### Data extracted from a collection
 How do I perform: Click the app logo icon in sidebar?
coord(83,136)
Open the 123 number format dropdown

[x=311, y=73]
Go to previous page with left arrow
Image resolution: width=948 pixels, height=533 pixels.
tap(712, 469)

### Work to do
Switch "sidebar" to "side panel" throughout the items above, and write them out again with everything else left as it is.

### Output
 How do I perform: Click the app logo icon in side panel?
coord(83,136)
Open the 123 number format dropdown

[x=311, y=73]
Go to previous page with left arrow
Image resolution: width=948 pixels, height=533 pixels.
tap(712, 469)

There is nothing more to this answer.